Number of e-mail packages other than Microsoft Outlook Express that could be infected by the Anna Kournikova virus: 0
Number of e-mails carrying the Anna Kournikova virus received by one Linux Journal editor on February 11, 2001: 15
Approximate number of people laid off by Eazel in March 2001: 40
Approximate number of SuSE employees at the time, worldwide: 600
Number of French schools now involved in the national Linux program: 350
Number of Linux distributions: 188
Number of embedded Linux OSes: 25
Total number of embedded Linux OSes as of last August: 17
Percentage increase in thin-client shipments during 1999: 90
Percentage of Fortune 100 companies that use thin clients: 80
Size of Amazon.com's announced layoffs in January 2001: 1,300
Size in millions of dollars of Amazon's stock trust fund for laid-off employees in Janurary 2001: 2.5
Percentage of internet usage within the US population in February 2001: 60
Millions of people logging on to the Internet in the US in February 2001: 169
Work access as a percentage of all net access in the US in February 2001: 14
Billions of wireless messages sent per month by the end of 2004: 244
Number of MP3s in the average peer-to-peer user's hard drive: 500
1: News.com
2: Doc Searls
3-4: Michael Hasenstein
5: LinuxWorld
6-8: TechWeb
9: International Data Corp.
10: Giga Information Group
11-12: Moneybox
13-15: News.com
16: News.com
17: Eric Garland of BigChampagne.com, from The Standard

LJ History
In the June 1996 issue of Linux Journal, we wrote that in addition to support for IA32, Amiga, and Atari, Linux is “being ported to several more platforms, including Alpha, ARM, MIPS and PowerPC.” Five years later, not only are these supported but also SuperH, SPARC and UltraSPARC, the S/390, VAX, PA-RISC, IA64, ColdFire, DragonBall, ETRAX, i960 and a host of others.

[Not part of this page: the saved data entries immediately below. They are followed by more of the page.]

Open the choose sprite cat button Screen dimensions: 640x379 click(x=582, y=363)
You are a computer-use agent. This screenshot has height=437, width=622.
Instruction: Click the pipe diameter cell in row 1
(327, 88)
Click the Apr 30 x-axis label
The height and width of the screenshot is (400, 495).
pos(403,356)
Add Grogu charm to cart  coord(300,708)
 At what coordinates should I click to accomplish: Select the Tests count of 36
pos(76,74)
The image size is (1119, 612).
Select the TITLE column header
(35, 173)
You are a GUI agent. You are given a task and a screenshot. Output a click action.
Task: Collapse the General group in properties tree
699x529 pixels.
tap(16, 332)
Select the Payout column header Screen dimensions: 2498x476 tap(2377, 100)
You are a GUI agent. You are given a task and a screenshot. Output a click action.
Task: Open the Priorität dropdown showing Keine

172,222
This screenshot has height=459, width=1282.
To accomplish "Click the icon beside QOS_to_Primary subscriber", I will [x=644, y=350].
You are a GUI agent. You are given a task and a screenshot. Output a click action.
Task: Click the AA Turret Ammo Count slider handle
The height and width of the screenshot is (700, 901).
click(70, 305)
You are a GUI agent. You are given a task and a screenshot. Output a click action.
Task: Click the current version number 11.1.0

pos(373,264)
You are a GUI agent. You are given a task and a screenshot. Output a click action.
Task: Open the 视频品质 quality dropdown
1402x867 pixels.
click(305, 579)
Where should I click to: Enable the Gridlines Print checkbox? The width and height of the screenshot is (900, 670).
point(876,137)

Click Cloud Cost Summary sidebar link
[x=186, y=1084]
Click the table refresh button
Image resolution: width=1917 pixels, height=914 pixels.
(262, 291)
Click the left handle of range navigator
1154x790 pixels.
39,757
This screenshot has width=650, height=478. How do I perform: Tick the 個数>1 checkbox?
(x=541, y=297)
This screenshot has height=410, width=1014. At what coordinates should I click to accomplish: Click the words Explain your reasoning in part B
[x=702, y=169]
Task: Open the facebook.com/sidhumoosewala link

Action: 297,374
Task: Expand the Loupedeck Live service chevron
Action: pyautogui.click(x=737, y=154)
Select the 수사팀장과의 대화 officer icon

At this point it almost goes without saying that the predominant web server is Apache, which has had the top market share across all domains since early 1996, holding at better than 60% for the last year—according to Netcraft who has been studying the matter since September 1995. Back then the top server by a huge margin was NCSA's, which flatlined at approximately zero in 1999.
Apache is still doing fine, but it dropped by 1.29% in January of this year, Netcraft reports. Microsoft's IIS gained 1.82%, and Sun's iPlanet, the third-place server, dropped .29%. Both Apache, and Microsoft gained in absolute numbers. Netcraft found 16,207,982 domains served by Apache and 5,903,512 served by Microsoft. But there were other developments behind those details. Netcraft reports,
The relatively static market share for Microsoft on the Web as a whole contrasts sharply with its progress in our companion SSL Server survey where Microsoft makes consistent and relentless gains, month after month, and now accounts for 49% of the sites performing encrypted transactions on the Internet. Arguably, Microsoft's applications have made the difference, with there being no straightforward alternative to Microsoft's Commerce Server in the UNIX world.
Netcraft also reveals that PHP is being adopted at an extremely rapid pace:
The PHP module is compiled into the Apache server on over five million web sites, or approaching 40% of all Apache sites. Although PHP will only be in use on a fraction of these sites currently, it is regarded as easier to program than Perl or JSP and has created a broad developer community in a relatively short space of time. PHP, together with MySQL and Apache, has become the de facto way of developing web applications in the Linux environment, in a similar way to the IIS/ASP/SQL-server combination in the Microsoft world.
The Netcraft survey can be found at www.netcraft.com.